_Problem description_
Reproduce the stretch of the listing below from the line containing "Given: Expand the 5 issues row chevron" through its end, both ends included, leaving out the pictures.

— START Material provided —

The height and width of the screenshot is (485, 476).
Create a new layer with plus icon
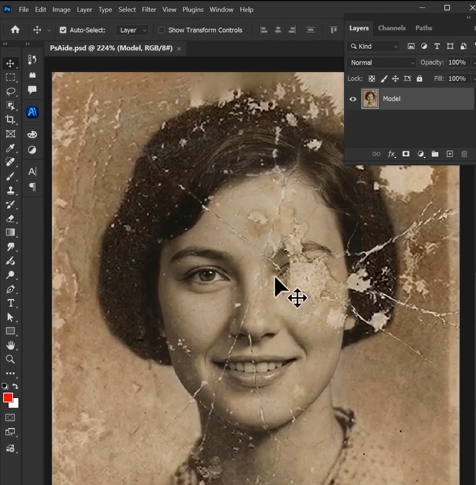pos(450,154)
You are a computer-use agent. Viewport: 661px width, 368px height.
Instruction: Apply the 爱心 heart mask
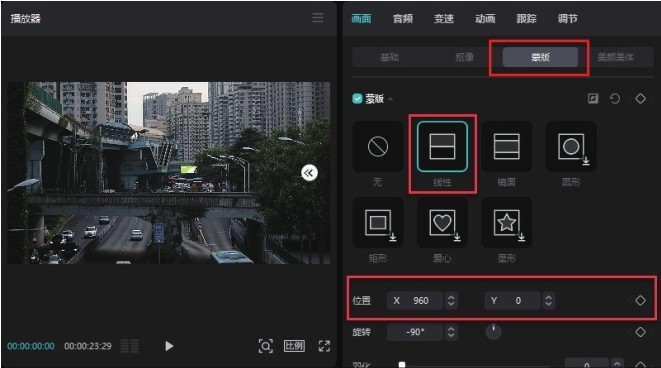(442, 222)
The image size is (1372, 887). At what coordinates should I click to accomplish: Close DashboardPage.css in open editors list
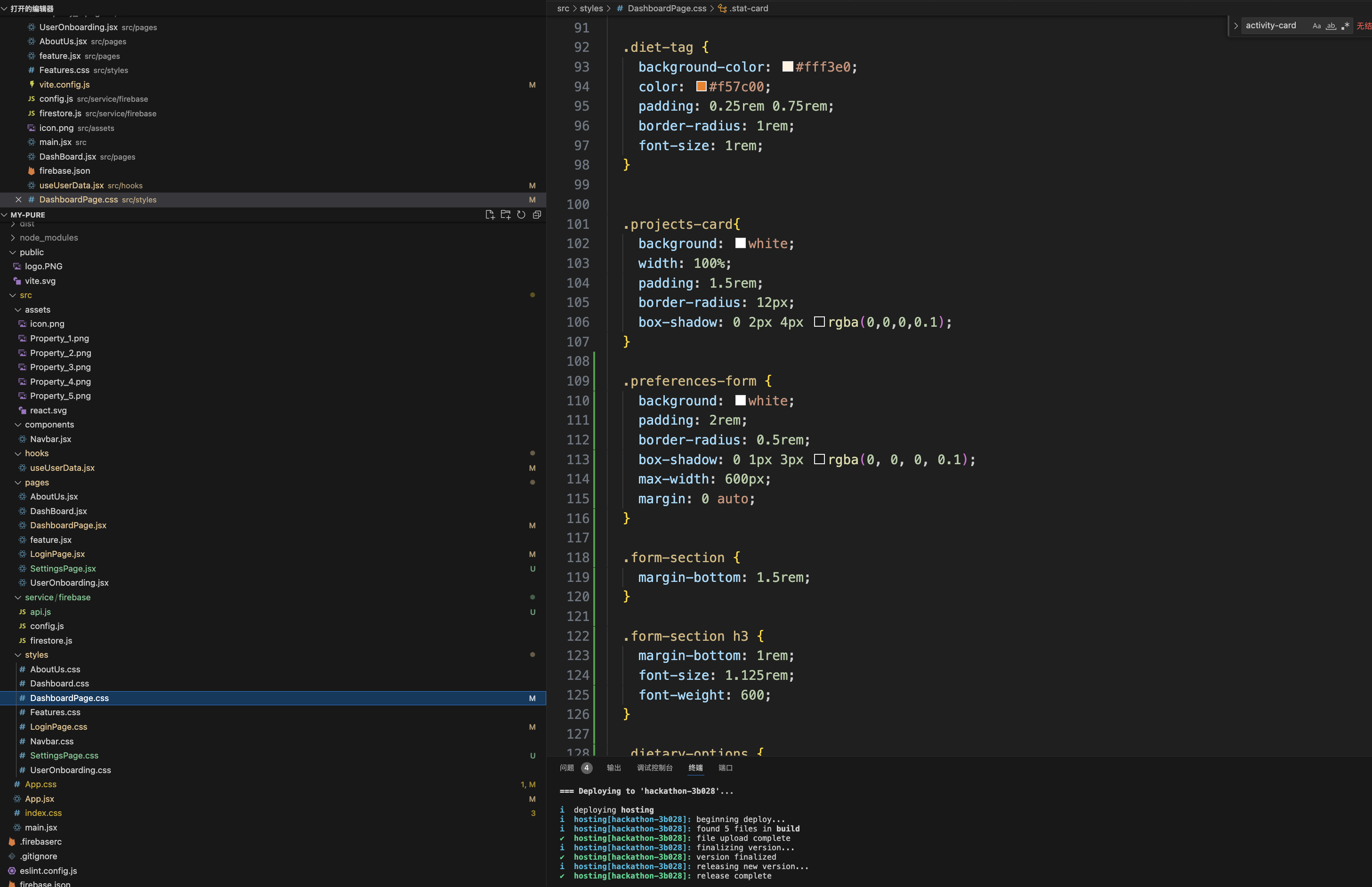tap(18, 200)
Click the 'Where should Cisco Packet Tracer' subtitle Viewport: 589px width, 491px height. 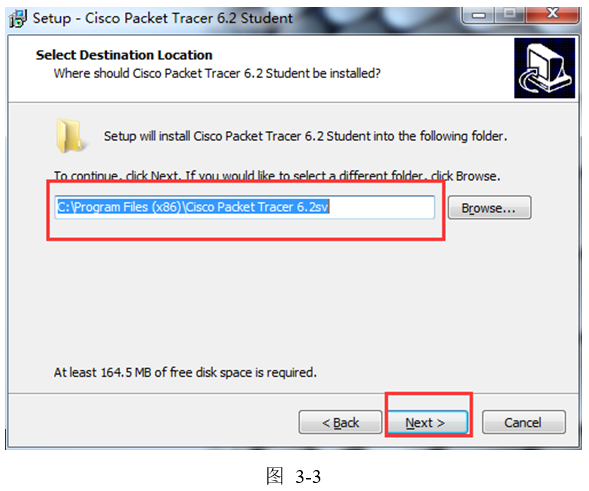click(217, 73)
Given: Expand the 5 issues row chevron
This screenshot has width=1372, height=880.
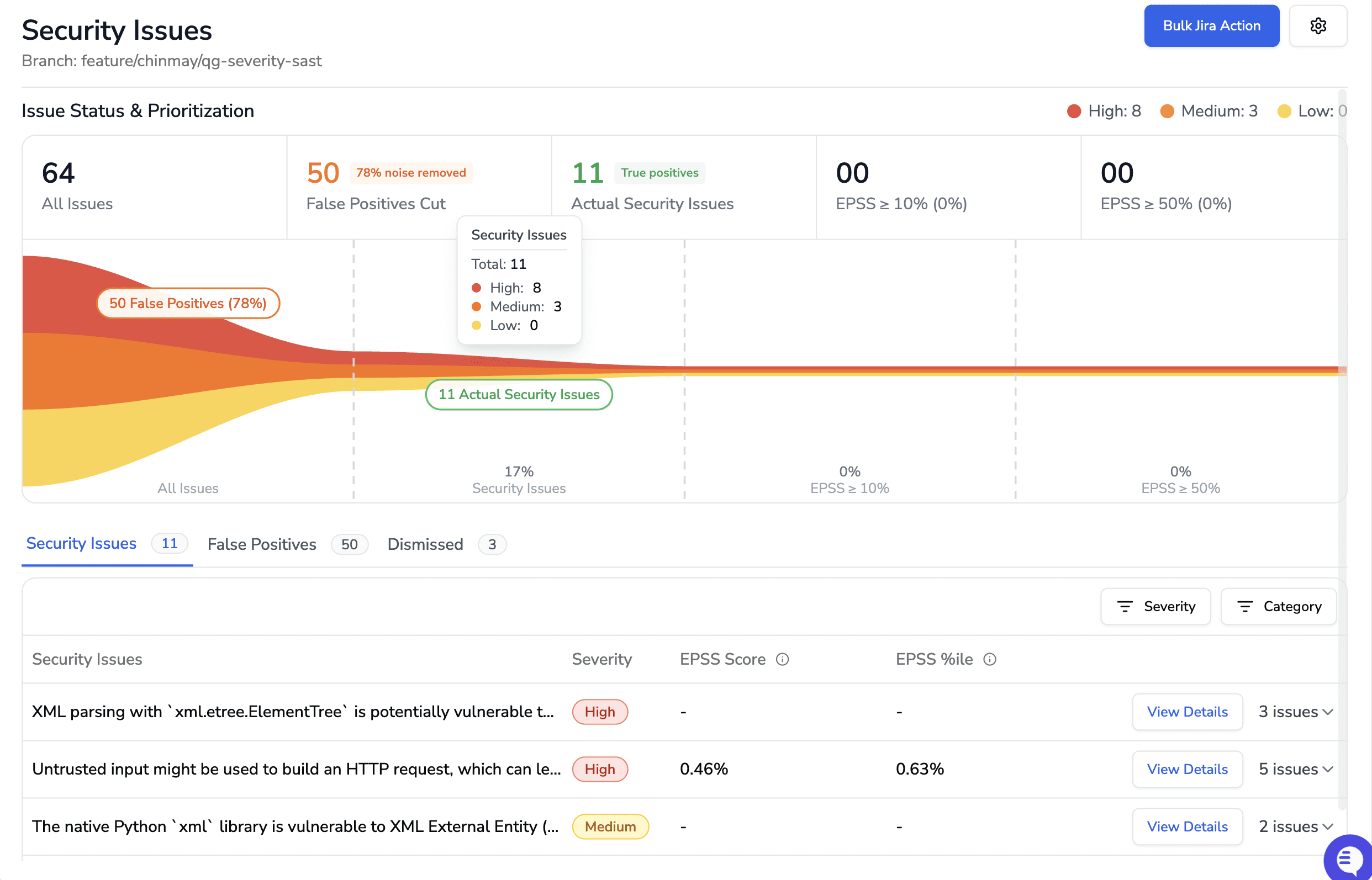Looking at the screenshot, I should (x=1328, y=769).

— END Material provided —

_Exercise output_
Given: Expand the 5 issues row chevron
This screenshot has width=1372, height=880.
Looking at the screenshot, I should (x=1328, y=769).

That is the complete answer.